2017 TPC Outstanding Scholar Award Winner – Concept/Theory

2017 TPC Outstanding Scholar Award Winner – Concept/Theory

Alexis N. Miller and Jennifer M. Cook


Alexis N. Miller and Jennifer M. Cook received the 2017 Outstanding Scholar Award for Concept/Theory for their article, “The Adolescent Substance Use Risk Continuum: A Cultural, Strengths-Based Approach to Case Conceptualization.

Alexis N. Miller, MS, LPC-IT, SAC-IT, is a professional counselor for the Dual Diagnosis Partial Hospitalization Program at Rogers Memorial Hospital in Madison, Wisconsin. Through her education at Marquette University, Ms. Miller developed a multicultural-focused and strength-based approach to working with clients. In her current position, she is able to incorporate the skills she learned through her education and research into serving the clients with whom she works. The Adolescent Substance Use Risk Continuum has been beneficial for assessing the risk and protective factors for the clients with whom she works, and she uses that information to better serve her clients. Ms. Miller is passionate about using her client’s strengths in their recovery.
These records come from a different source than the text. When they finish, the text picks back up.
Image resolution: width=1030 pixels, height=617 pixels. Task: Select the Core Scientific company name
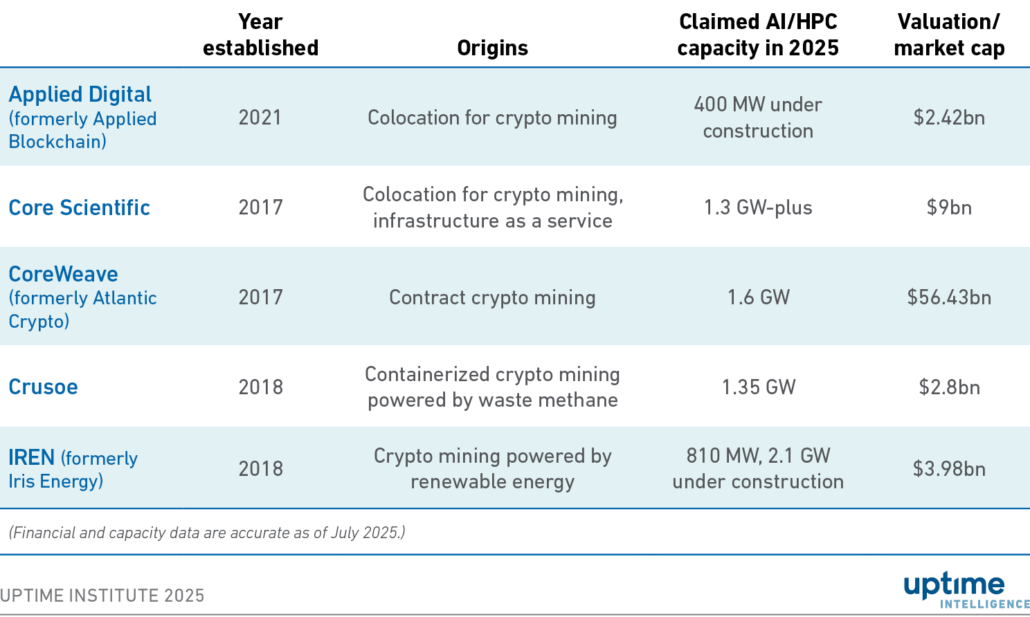point(79,208)
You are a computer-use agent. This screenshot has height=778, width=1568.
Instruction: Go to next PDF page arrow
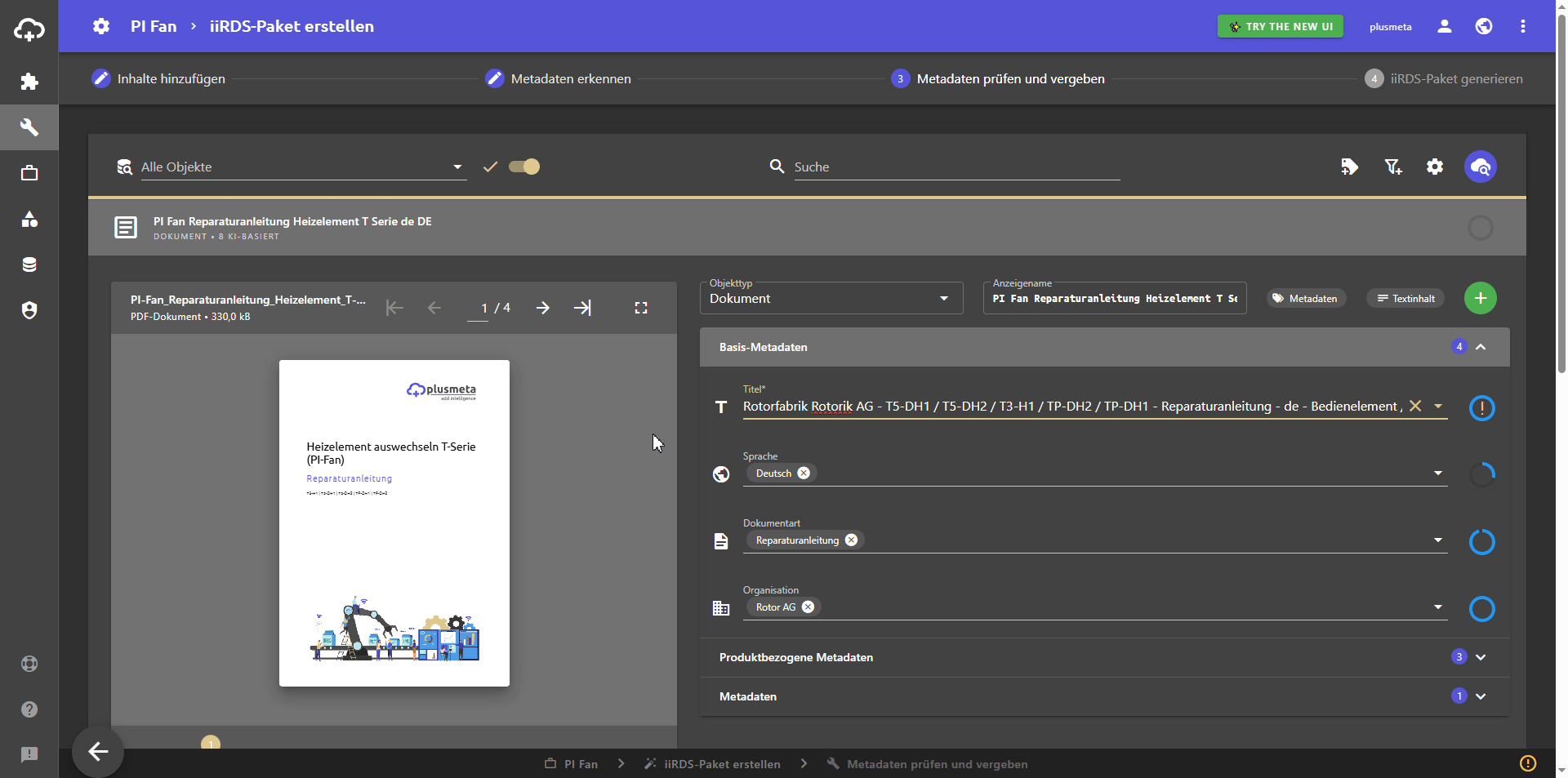tap(543, 308)
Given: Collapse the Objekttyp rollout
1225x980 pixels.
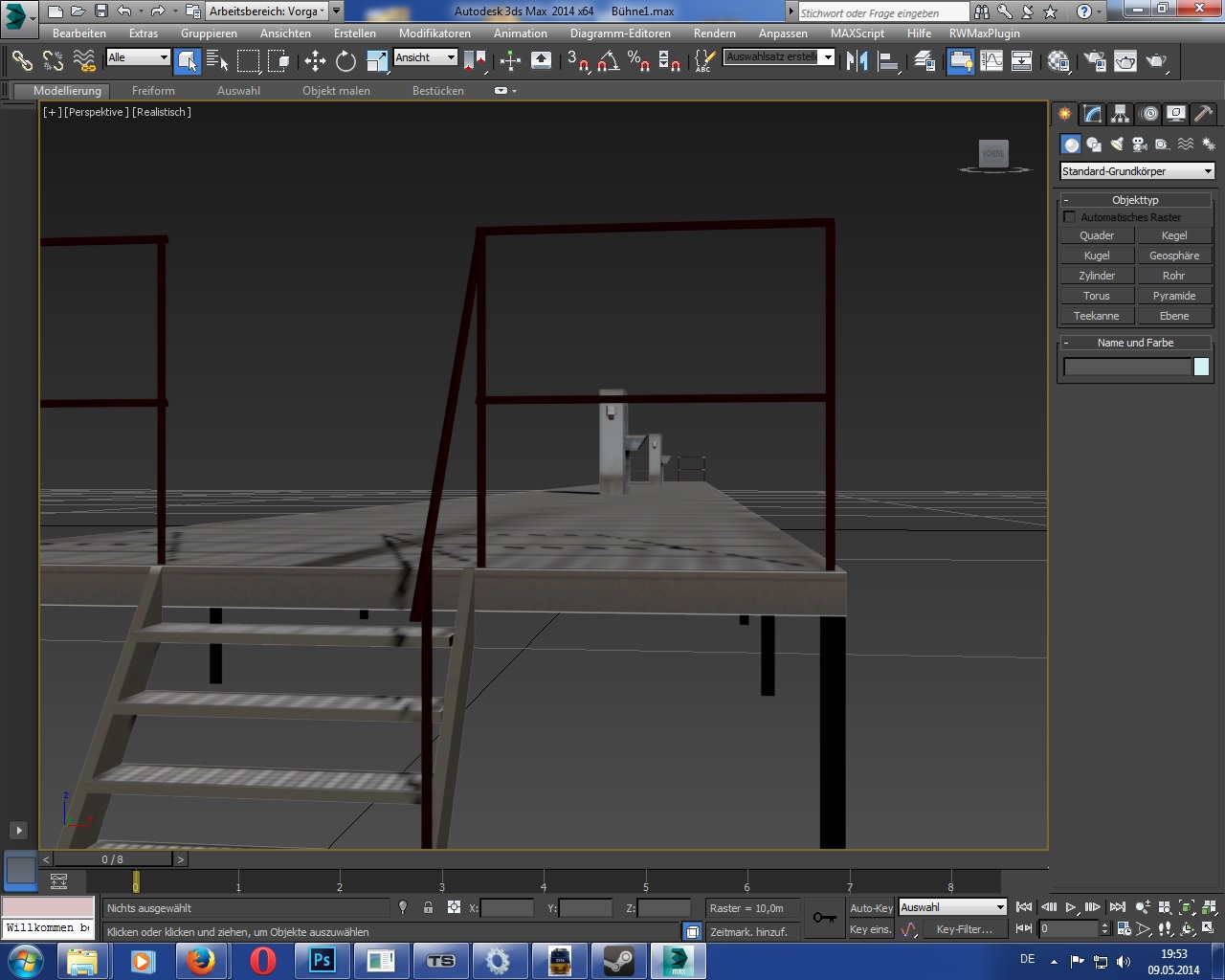Looking at the screenshot, I should tap(1067, 200).
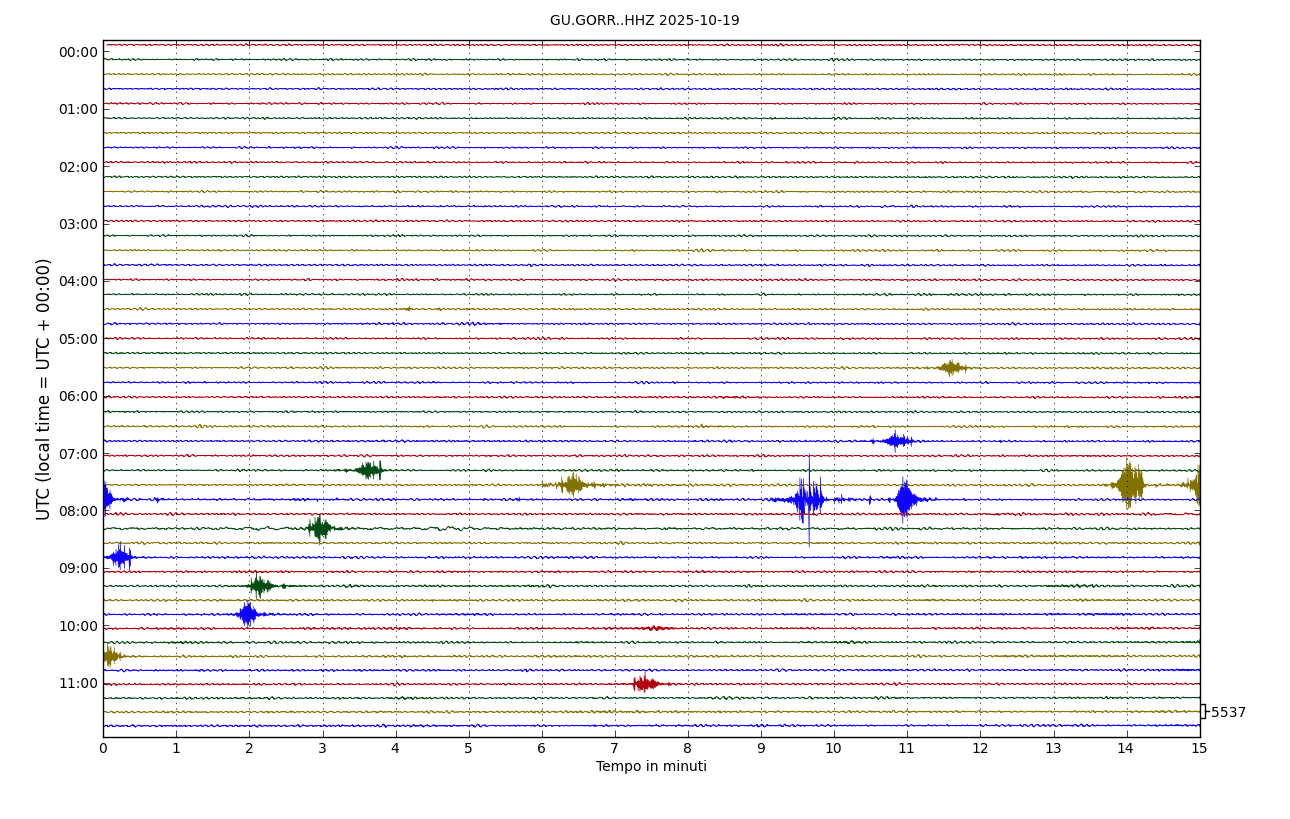Click the 5537 amplitude scale marker
The image size is (1290, 819).
(x=1227, y=713)
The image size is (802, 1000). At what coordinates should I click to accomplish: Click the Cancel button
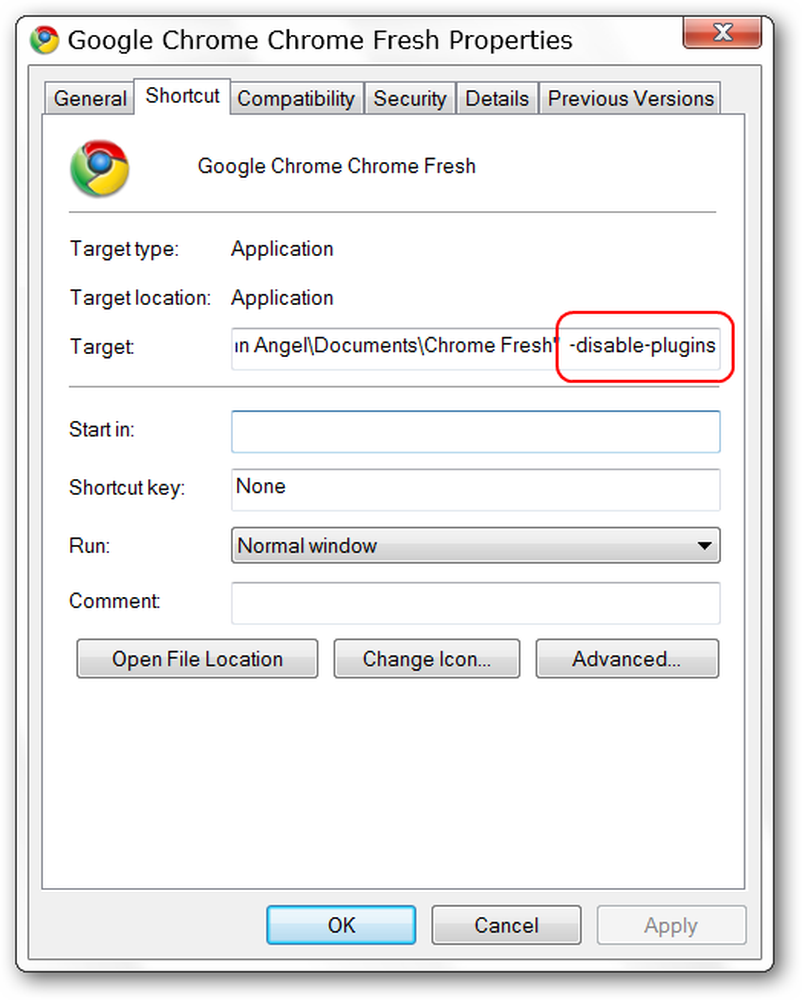pyautogui.click(x=506, y=925)
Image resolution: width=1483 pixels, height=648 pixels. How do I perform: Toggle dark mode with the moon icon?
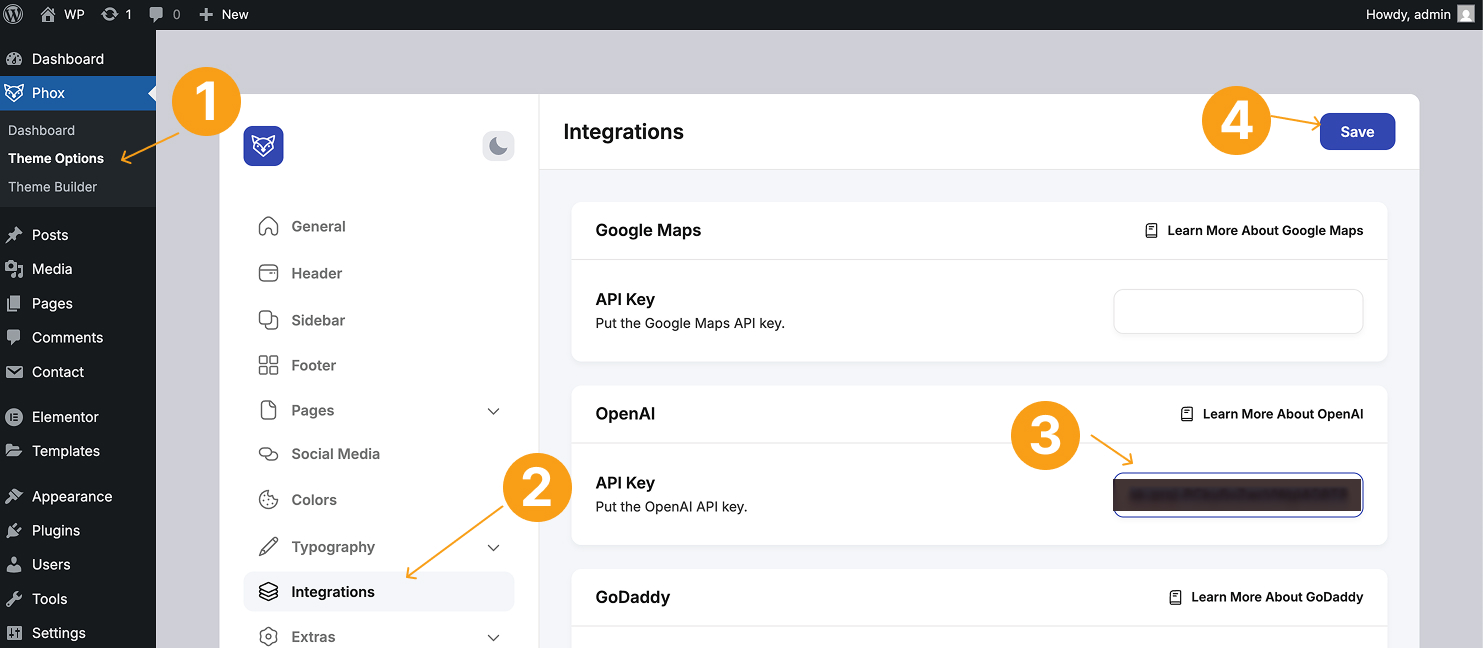tap(498, 145)
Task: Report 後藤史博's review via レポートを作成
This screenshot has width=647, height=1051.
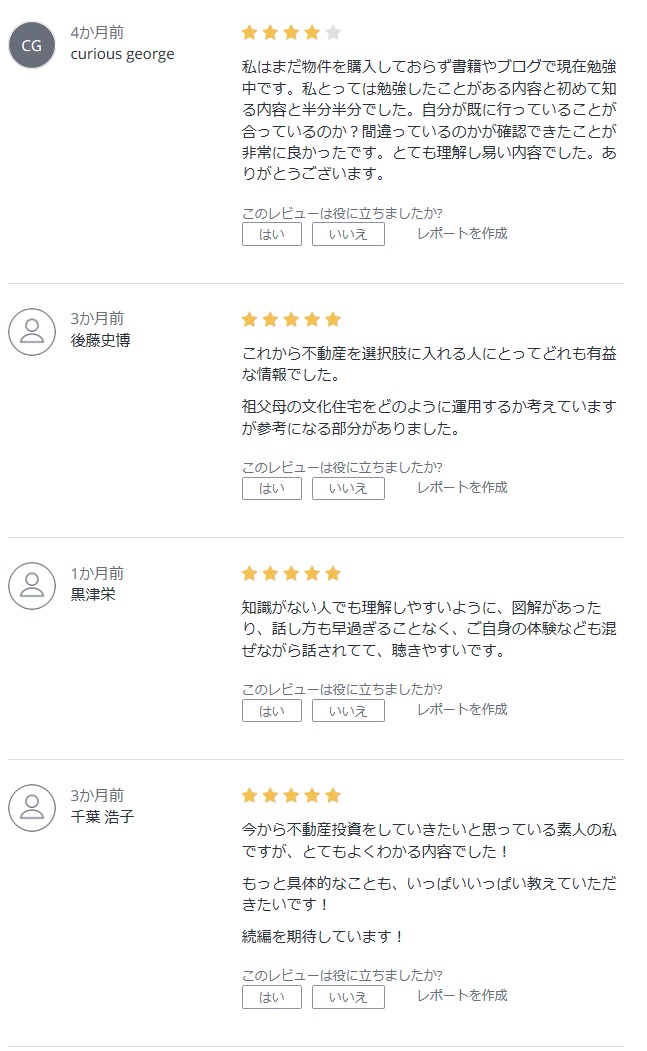Action: point(462,487)
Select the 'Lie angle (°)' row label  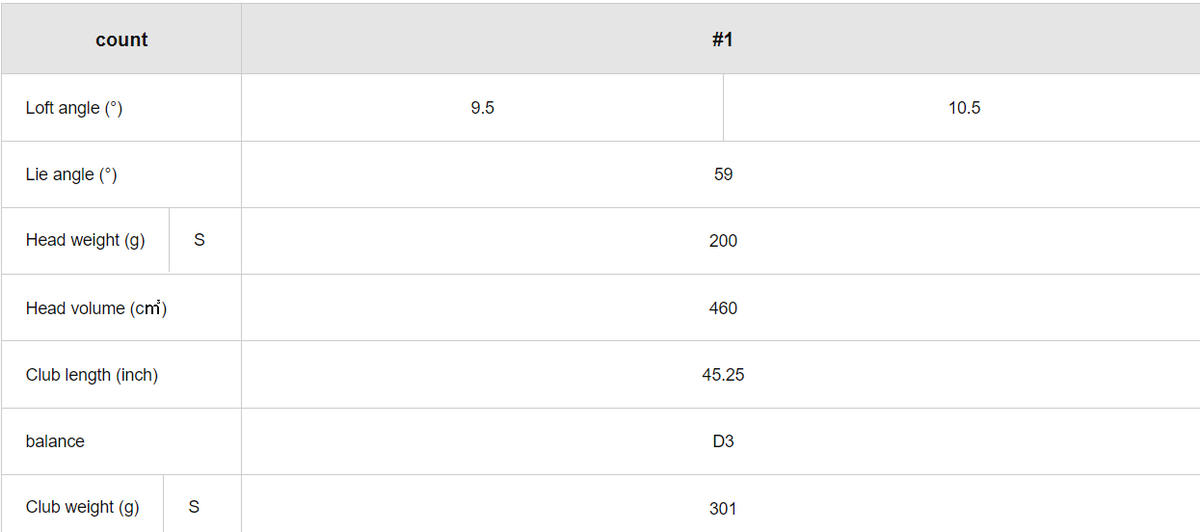[x=72, y=175]
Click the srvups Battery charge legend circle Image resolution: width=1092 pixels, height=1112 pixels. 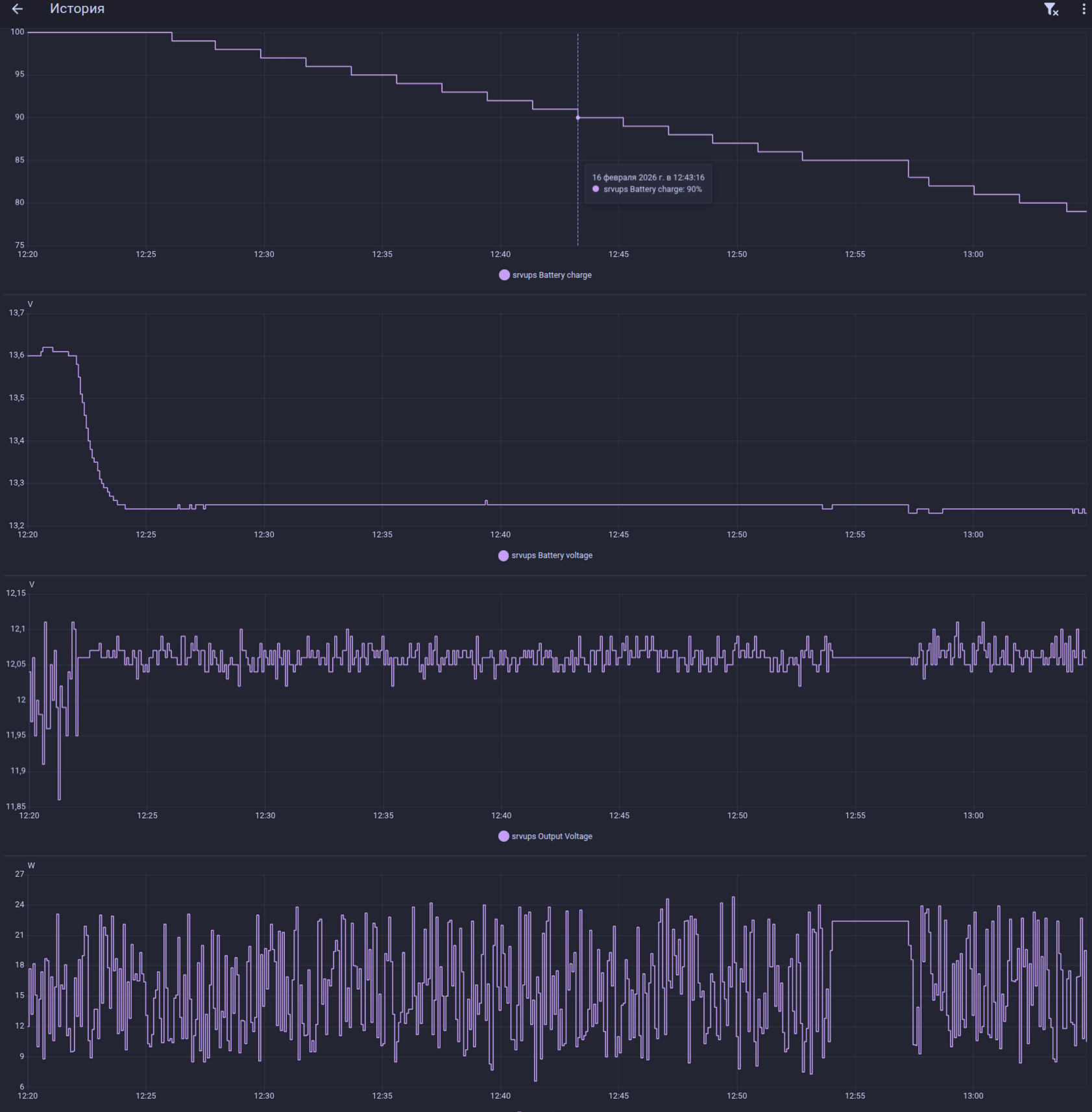504,275
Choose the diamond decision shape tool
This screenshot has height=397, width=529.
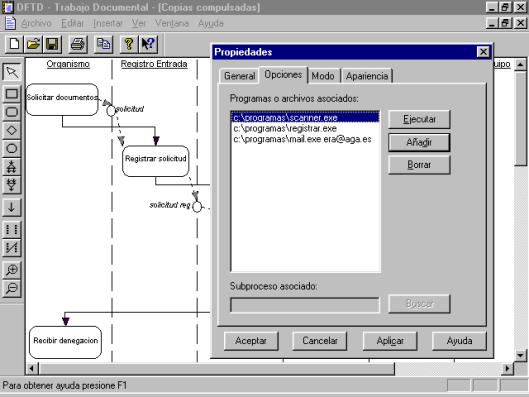[x=12, y=130]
Jennifer M. Cook, PhD, NCC, ACS, LPC, is an assistant professor of counselor education and counseling psychology at Marquette University, in Milwaukee, Wisconsin. She is a passionate, multiculturally focused counselor, educator, supervisor, and researcher who infuses advocacy and strength-based perspectives throughout her work. Dr. Cook has served clients, particularly underserved populations, in private practice and clinical mental health settings, and supervised clinical mental health and school counselors-in-training. Her research focuses on counselor preparation and counselor multicultural development, with emphasis on issues related to social class and socioeconomic status. Dr. Cook’s peer-reviewed publications and her peer-reviewed international, national, and regional presentations have focused strongly on the aforementioned areas. Currently, Dr. Cook engages in professional service with the Association for Counselor Education and Supervision, the North Central Association for Counselor Education and Supervision, and the National Board for Certified Counselors Minority Fellowship Program.